What Will You Do About This Today?

Note: Written the last day in March, 2012. This is unedited. All pieces here are posted for particular purposes with specific audiences in mind. Not knowing context can be puzzling and off-putting. Perhaps you should only read what is recommended. For the people from Paradigm Press, please note that a) I plagiarize for good reason here and b) I was in attendance at Riverside Church in 1967. Elaboration, upon request. [Pause.] For those who only want to entertain themselves to death whilst the world wilts… see the LIST OF FILMS BELOW, aesthetic gems; Philip Larkin’s First Sight follows the list, providing something very beautiful and positive.]

What Will You Do About This Today?
Richard King Oxman aptosnews@gmail.com
Founder, The Zinn Institute

I’m not asking anyone to do anything that would take more than an hour of their heartbeats spread out over a period of three years. I’m simply requesting that readers reach me at The Zinn Institute (zinninstituteATGEEyouknowwhatkindofmail.com), and let me know that from now through 2014 I am welcome to contact them with a recommendation for action which follows a fresh paradigm, something that will truly make a difference.

At a recent significant black-led demonstration for Trayvon and against racial profiling Paul Street attended in predominantly white and liberal Iowa City, Iowa, 4 nights ago, a parade of black and anti-racist white speakers did not mention Obama once.
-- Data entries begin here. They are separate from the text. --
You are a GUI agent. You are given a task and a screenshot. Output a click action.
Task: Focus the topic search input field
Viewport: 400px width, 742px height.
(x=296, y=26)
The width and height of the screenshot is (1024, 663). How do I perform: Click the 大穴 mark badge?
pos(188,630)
They did quote the great black democratic socialist Dr. Martin Luther King, Jr. and referred repeatedly to the continuing problem of racism understood as an institutional and cultural system of oppression and inequality. Their presence and language was (like those of the Occupy Movement that arose in Iowa City and more than 1000 other locations across the country last fall) a testament to the wisdom of the late radical American historian Howard Zinn (onetime advisor to the Student Nonviolent Coordinating Committee) on the limits of the nation’s candidate-centered major party politics as an avenue for progressive change. “The really critical thing,” Zinn once wrote, “isn’t who’s sitting in the White House, but who is sitting in – in the streets, in the cafeterias, in the halls of government, in the factories. Who is protesting, who is occupying offices and demonstrating – those are the things that determine what happens.”
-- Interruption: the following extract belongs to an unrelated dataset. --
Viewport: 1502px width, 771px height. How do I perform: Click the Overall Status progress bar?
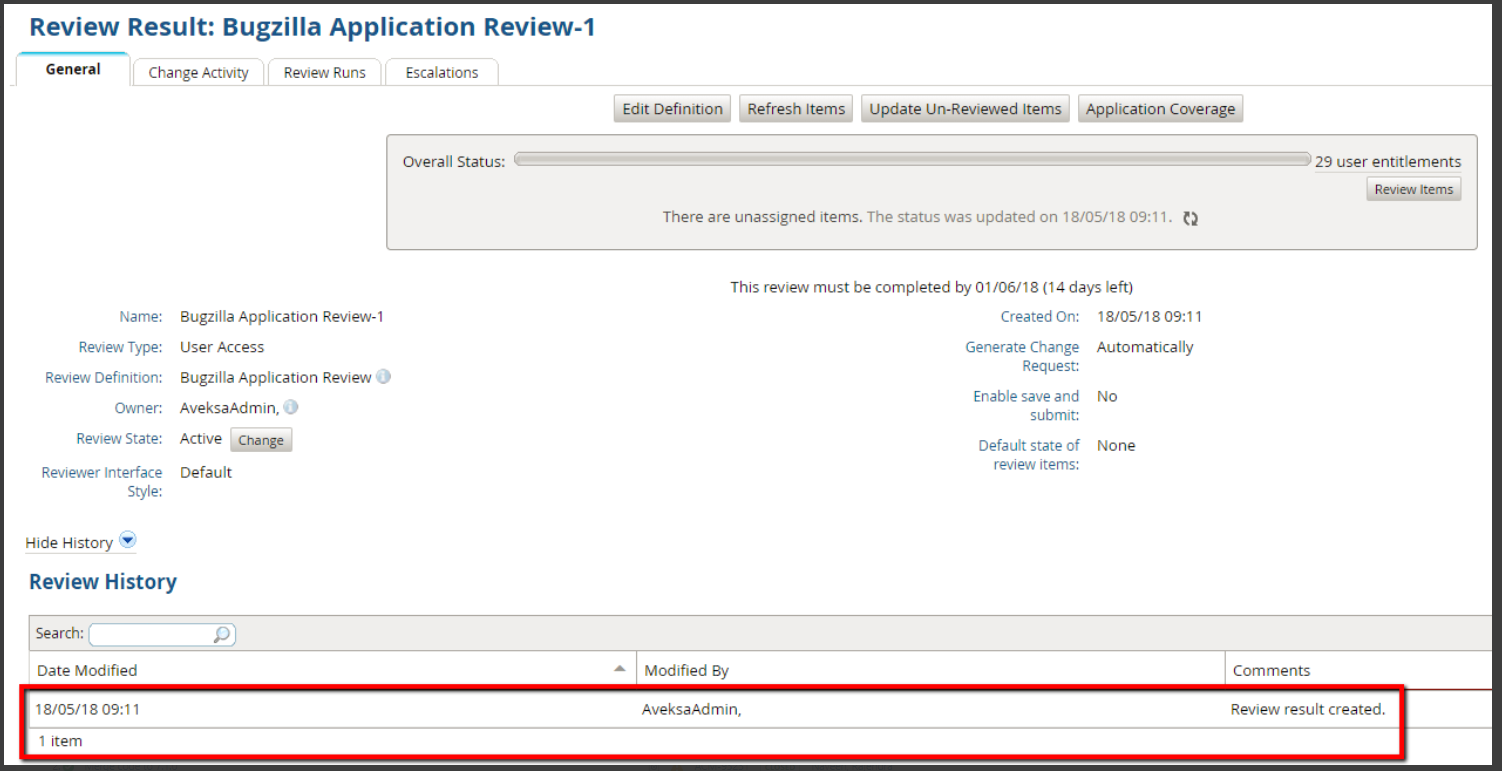(911, 160)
When Martin Luther King spoke at Riverside Church in New York City — a year to the day before he was assassinated in Memphis — he described the U.S.A. as “the greatest purveyor of violence on earth.” [Pause.] It’s much worse now, what he was addressing. And if you don’t know that you’re sleeping; I can document what I’m saying definitively, effortlessly upon request. [Pause.] If you are sleeping, perhaps I can wake you up a bit by noting that the U.S. military is, arguably, the greatest single polluter on earth now, and has been for quite some time.

The question is What Will You Do About This Today?.

Directly below are select possible responses:

a. I’m too busy surviving day to day.
b. I’m not an activist.
c. My schedule does not allow for anything new.
d. I’m fighting the good fight in another realm.
e. I’m not feeling well enough to do anything about anything.
f. I don’t want to hear more bad news; I’m overwhelmed.
g. Nothing can be done about that.
h. The U.S. needs to inflict violence on others at times, whatever the consequences.
i. I’m too old for that sort of thing.
j. I’m into moderation, nothing radical.
k. I am doing something, I am making a film.
l. I am doing something, I’m writing lyrics.
m. I am doing something, I go to demonstrations carrying placards.
n. I am doing something, I write letters-to-the-editor of various publications.
o. I am doing something, I am finishing up my next book on that very subject.
p. I am doing something, I am preparing my next lecture on that topic tonight.
q. In fact, I am doing something; you caught me going out the door to a seminar about violence.
r. I intend to bring up your article next year when I attend the conference in Rio.
s. I contact my representatives in Congress regularly.
t. I talk about that stuff all the time with friends, and speak at Occupy GAs.
u. I love reading about that, and sharing articles with others.
v. What are you suggesting, a White Rose action?
w. I am a citizen of another country.
x. I have my children to consider.
y. There are more important things to address, but I do sign petitions upon occasion.
z. No response.

Well, that about does it. Sleeping pills, all.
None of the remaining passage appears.